Tahun ajaran baru dimulai pagi ini. Setelah melihat dimana kelasku sehari sebelumnya, kini kulangkahkan kakiku santai menuju kelasku yang berada diujung lorong. Kulihat sekeliling masih banyak murid yang berlarian dari kelas satu ke kelas yang lain. Kuacuhkan mereka, toh aku tak banyak mengenal satu angkatanku selama satu tahun berada disekolah ini. VIII A. Ya itu kelasku. Kulihat dari daftar nama untuk memastikan sekali lagi jika kelas ini benar-benar kelasku. Fathiyya Alkha Azzahra. Itu namaku.
"Alkha!"
Kulihat seseorang berlarian kearahku. Itu Putri. Teman sekelasku ketika masih dikelas satu. Aku hanya tersenyum ketika gadis itu mulai mendekat.
"Alkha, lo masuk dikelas ini juga?" Aku hanya mengangguk.
"Baguslah. Duduk sama gue gimana?"
"Boleh, lagipula aku juga belum tau mau sebangku sama siapa."

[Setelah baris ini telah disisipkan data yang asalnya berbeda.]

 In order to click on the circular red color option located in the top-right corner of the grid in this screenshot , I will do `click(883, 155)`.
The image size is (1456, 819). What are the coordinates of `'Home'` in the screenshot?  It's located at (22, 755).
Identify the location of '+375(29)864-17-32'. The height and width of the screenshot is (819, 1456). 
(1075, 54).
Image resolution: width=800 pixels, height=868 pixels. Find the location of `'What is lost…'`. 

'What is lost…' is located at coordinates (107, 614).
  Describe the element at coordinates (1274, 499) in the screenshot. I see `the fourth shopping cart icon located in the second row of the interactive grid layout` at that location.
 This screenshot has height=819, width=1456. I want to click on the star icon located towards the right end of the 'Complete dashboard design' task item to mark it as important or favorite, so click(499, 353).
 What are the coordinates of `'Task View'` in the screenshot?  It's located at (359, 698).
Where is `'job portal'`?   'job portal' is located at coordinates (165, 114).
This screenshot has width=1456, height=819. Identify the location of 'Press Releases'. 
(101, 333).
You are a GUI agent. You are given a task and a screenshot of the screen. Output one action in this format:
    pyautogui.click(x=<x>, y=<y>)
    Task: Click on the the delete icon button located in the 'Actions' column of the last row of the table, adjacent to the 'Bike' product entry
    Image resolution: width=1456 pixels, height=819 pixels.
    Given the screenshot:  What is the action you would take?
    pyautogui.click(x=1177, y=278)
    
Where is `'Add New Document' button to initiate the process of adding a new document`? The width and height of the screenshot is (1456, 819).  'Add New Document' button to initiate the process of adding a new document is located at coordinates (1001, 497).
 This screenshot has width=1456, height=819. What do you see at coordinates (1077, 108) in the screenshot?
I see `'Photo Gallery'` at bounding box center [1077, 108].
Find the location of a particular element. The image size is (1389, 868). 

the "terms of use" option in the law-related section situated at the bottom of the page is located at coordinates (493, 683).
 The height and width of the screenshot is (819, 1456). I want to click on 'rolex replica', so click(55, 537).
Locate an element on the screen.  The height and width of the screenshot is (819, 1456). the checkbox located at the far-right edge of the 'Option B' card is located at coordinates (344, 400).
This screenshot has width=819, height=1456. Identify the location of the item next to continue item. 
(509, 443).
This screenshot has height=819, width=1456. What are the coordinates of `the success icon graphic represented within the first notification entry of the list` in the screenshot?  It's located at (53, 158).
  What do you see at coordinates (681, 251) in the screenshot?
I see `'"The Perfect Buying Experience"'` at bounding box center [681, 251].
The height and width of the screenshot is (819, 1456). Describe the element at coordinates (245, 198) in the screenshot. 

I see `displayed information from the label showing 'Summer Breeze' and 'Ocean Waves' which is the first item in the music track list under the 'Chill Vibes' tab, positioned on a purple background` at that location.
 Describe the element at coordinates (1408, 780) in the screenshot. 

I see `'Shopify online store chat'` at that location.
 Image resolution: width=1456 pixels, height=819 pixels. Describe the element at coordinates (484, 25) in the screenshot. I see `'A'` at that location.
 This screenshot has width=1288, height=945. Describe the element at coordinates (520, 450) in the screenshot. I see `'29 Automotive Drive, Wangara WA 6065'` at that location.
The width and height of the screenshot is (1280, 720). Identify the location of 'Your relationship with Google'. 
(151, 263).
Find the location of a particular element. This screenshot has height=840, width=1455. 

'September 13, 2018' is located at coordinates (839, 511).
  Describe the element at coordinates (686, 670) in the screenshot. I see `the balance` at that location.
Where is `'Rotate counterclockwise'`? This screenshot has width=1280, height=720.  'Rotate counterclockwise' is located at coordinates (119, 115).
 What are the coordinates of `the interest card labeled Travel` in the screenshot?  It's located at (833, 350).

"Kha, udah kelas dua ini, biasain pake lo-gue kenapa."
Aku hanya terkekeh sembari masuk kedalam kelasku yang sudah terisi oleh beberapa anak yang wajahnya masih asing bagiku. Dia adalah orang kesekian disekolah ini yang telah memintaku untuk menggunakan sapaan lo-gue jika disekolah. Memang apa salahnya dengan sapaan aku-kamu?
"Kha, cuman tinggal bangku ini yang kosong. Lo gakpapa duduk dibelakang."
"Gakpapa, aku bisa duduk dimana aja."
Kuhampiri Putri yang sudah lebih dulu duduk dibangku. Bukan bangku paling belakang. Tepatnya nomor dua dari belakang. Sejauh ini baru kali ini aku duduk dibagian belakang. Biasanya aku lebih mengincar posisi tengah karena itu posisi paling aman menurutku dari jangkauan guru ketika hendak menyuruh untuk mengerjakan soal. Sekali-kali tak apalah, toh aku masih bisa mencari posisi dibagian tengah atau depan ketika sudah kelas 3 nanti.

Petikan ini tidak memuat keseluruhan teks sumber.